Apropos Steuern: Die „Kalkulation“ von Bürgermeister Bovenschulte und seinen Mitstreitern für eine Rekommunalisierung von hanseWasser gründet auf dem Gedanken, dass Bremen als staatlicher Betreiber 19 Prozent Umsatzsteuer sparen und diese „Gewinne“ in Form von Gebührensenkungen an alle Bremer m/w zurückgeben könne.

Frage: Wer erhält diese 19prozentige Steuer eigentlich? Bund, Länder und Kommunen. Mit anderen Worten: Ein Teil dieser 19 Prozent geht dem Land und der Stadt Bremen am Ende verloren.

Liebe Leserinnen und Leser, ich weiß: Das Thema Rekommunalisierung ist extrem schwergängig. Ich hoffe, Ihnen dennoch ein paar Fakten und Hintergründe geliefert zu haben, wonach der Deal deutlich mehr als ein „minimal invasiver Eingriff“ ist. Bremen muss rund 40 Millionen Euro für die 74,9 Prozent der hanseWasser-Anteile an swb und Gelsenwasser bezahlen.

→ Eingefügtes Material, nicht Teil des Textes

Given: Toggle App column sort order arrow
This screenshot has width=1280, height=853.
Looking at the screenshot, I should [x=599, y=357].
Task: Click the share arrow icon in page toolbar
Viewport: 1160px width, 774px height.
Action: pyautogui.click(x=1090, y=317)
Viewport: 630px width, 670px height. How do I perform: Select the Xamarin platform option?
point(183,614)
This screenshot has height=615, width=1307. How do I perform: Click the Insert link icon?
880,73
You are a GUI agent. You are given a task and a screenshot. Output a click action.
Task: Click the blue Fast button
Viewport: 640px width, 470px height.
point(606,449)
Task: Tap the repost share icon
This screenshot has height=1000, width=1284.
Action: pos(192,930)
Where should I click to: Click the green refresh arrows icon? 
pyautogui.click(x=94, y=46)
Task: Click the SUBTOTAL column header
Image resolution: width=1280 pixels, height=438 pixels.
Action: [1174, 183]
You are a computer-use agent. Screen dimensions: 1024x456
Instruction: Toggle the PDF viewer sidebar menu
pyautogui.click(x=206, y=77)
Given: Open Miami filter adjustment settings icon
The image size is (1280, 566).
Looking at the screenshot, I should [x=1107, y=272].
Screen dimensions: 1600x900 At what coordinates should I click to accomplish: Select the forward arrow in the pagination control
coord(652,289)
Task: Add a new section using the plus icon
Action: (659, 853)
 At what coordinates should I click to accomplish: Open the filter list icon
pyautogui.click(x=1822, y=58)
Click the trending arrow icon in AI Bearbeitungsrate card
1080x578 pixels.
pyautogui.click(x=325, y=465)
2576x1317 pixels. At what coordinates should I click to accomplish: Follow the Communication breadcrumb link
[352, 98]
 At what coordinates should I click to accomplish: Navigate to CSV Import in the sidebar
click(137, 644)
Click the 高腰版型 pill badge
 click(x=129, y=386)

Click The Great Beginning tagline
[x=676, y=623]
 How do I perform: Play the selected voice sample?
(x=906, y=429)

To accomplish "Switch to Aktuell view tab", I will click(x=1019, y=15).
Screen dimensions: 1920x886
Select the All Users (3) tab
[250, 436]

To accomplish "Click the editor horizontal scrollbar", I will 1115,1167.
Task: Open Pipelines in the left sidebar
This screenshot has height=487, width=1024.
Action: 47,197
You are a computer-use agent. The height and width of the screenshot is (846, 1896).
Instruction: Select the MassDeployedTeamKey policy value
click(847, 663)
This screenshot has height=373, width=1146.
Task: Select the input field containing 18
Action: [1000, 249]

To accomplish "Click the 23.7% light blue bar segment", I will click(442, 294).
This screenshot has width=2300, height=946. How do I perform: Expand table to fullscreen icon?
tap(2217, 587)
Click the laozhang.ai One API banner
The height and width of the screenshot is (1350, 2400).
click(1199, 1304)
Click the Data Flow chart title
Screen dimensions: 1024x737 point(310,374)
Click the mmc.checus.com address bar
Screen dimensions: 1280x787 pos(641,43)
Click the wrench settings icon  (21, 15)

Ich frage mich: Weshalb verhandelt Bremen nicht mit den anderen Gesellschaftern über einen größeren Gewinnanteil? Der Vertrag läuft erst 2029 aus.

In einem internen Papier erklären sich die Mehrheits-Gesellschafter dazu offenbar bereit.

Glauben Senat und Koalition ernsthaft, der Staat sei der bessere Unternehmer als die jetzigen Betreiber? Die BEB haben Ende der 90er Jahre das krasse Gegenteil bewiesen. Lesen Sie dazu unbedingt die Dokumentation!

Koalitionspolitiker verbreiten stets die Mär, sie müssten in Zeiten des Klimawandels mehr Einfluss auf hanseWasser erhalten. Wozu? hanseWasser hat sich bereits selbst das Ziel gesetzt, CO2-frei zu werden.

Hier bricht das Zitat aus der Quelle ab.